[thumb:3305:l]Borgio Verezzi. Scroscio di applausi dal pubblico ieri sera al festival di Borgio Verezzi per la prima nazionale dello spettacolo “Musicanti, sonata a Cosimina” (repliche stasera e domani) scritto e diretto da Massimo Venturiello ed ispirato a “Il terzo fuochista”, canzone che l’autore compose nel 2007 per la partecipazione di Tosca al festival di Sanremo.
Sul palco, oltre al poliedrico Venturiello, la stessa Tosca ed un gruppo di musicisti di prim’ordine: Ruggiero Mascellino (fisarmonica e direzione musicale) Luca Iaboni (tromba), Carmine Pagano (trombone e basso tuba), Giovanni Mattaliano (sax e clarinetto) e Matteo di Francesco (percussioni). Nello spettacolo si narra della vita di Cosimina, donna di paese di alcuni decenni fa, con un’esistenza consumata fra sogni non esauditi e amori vanificati dalla guerra, fra feste popolari e credenze religiose.

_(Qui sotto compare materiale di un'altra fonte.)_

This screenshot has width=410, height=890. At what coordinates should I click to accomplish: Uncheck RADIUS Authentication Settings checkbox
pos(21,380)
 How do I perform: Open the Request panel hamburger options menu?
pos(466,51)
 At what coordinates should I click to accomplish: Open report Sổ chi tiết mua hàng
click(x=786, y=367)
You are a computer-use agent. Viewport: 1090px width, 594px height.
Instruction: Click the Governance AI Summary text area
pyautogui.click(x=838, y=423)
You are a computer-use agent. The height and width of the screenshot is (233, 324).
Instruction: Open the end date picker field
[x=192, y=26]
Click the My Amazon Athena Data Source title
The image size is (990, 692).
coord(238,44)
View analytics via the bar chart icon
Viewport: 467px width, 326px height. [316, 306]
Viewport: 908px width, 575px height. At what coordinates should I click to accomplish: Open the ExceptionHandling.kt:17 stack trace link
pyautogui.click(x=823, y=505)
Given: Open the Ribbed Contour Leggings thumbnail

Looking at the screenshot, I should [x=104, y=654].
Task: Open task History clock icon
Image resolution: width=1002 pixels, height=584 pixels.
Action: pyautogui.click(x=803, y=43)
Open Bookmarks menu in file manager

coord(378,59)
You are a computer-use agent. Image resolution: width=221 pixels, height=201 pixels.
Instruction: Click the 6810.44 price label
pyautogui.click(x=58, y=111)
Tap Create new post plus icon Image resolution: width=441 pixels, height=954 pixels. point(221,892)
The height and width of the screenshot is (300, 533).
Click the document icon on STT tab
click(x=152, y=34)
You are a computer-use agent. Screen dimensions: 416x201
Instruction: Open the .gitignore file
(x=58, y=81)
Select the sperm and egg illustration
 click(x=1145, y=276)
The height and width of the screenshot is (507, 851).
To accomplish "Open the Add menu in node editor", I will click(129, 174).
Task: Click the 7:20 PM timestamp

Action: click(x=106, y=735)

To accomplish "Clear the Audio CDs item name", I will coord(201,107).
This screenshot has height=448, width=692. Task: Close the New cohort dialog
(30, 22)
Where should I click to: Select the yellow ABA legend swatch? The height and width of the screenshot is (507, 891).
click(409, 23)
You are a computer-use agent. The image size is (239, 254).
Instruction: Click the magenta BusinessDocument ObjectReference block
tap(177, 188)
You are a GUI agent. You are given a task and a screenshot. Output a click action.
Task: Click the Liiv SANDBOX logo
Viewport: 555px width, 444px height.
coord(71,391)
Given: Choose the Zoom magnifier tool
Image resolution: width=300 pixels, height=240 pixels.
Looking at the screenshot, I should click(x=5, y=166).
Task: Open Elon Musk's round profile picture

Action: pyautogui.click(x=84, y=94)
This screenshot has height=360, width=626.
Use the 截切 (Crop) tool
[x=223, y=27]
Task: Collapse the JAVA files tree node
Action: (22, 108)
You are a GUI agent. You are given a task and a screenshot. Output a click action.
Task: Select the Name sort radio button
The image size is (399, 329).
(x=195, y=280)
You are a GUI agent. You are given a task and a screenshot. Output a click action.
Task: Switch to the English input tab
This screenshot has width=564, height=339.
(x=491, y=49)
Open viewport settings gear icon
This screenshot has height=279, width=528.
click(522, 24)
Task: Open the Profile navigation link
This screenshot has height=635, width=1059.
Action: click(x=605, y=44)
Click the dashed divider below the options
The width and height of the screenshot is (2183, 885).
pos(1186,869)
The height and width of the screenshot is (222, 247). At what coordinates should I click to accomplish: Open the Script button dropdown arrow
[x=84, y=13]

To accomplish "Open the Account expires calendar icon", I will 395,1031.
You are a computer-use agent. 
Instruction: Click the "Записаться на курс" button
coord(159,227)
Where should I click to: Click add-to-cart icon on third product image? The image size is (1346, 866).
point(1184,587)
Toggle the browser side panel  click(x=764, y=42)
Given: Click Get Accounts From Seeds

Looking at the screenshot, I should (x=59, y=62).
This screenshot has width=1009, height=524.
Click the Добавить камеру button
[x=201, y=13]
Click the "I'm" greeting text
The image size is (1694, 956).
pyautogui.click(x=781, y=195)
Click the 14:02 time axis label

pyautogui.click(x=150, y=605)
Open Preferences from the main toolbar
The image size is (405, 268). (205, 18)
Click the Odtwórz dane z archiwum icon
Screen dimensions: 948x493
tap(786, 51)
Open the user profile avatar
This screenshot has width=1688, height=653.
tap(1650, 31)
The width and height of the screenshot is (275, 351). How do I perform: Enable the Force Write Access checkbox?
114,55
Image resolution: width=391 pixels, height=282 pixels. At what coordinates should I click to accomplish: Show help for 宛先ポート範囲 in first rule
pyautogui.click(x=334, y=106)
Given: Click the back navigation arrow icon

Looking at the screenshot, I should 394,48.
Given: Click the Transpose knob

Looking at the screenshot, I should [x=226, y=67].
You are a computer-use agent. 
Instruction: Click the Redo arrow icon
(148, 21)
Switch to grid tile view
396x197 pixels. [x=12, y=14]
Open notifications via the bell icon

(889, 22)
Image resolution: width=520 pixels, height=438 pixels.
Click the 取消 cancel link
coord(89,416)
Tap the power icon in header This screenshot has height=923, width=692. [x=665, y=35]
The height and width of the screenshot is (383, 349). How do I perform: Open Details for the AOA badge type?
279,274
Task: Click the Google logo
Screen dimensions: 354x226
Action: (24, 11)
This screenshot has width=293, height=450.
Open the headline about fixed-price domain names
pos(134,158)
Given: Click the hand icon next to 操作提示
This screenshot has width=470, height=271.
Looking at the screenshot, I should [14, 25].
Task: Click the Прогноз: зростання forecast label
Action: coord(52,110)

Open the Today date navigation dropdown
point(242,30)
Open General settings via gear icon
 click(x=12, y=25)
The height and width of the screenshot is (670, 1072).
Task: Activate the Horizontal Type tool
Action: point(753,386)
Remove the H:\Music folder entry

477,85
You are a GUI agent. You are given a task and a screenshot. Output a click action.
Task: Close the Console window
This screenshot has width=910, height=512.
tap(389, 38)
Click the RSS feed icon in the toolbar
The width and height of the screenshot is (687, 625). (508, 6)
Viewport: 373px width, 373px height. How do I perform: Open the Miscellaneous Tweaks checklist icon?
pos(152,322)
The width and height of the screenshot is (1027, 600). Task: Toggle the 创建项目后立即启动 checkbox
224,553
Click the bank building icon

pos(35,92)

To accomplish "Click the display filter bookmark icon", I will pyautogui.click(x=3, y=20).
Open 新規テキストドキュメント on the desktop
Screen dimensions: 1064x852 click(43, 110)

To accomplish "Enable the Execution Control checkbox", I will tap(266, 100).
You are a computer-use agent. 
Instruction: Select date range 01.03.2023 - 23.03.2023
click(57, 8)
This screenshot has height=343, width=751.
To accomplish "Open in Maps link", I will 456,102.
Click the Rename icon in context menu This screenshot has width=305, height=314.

Un testo tenue, pretesto per un’antologia di canzoni che formano il tessuto narrativo ed evocativo, con motivi popolari mescolati a canzoni celebri spesso rilette con taglio etnico (così è ad esempio per “O sole mio”). Ma affiorano, improvvise, anche citazioni liriche come “E lucevan le stelle” dalla “Tosca” pucciniana, forse in omaggio alla cantante Tosca, che in scena ha dimostrato grande bravura. Artista dalla splendida e duttile voce Tosca recita con intelligenza e si muove con eleganza e con misura. Un’artista completa cui si affianca Venturiello che, oltre ad ottimo attore, ha dalla sua parte anche una bella voce da cantante.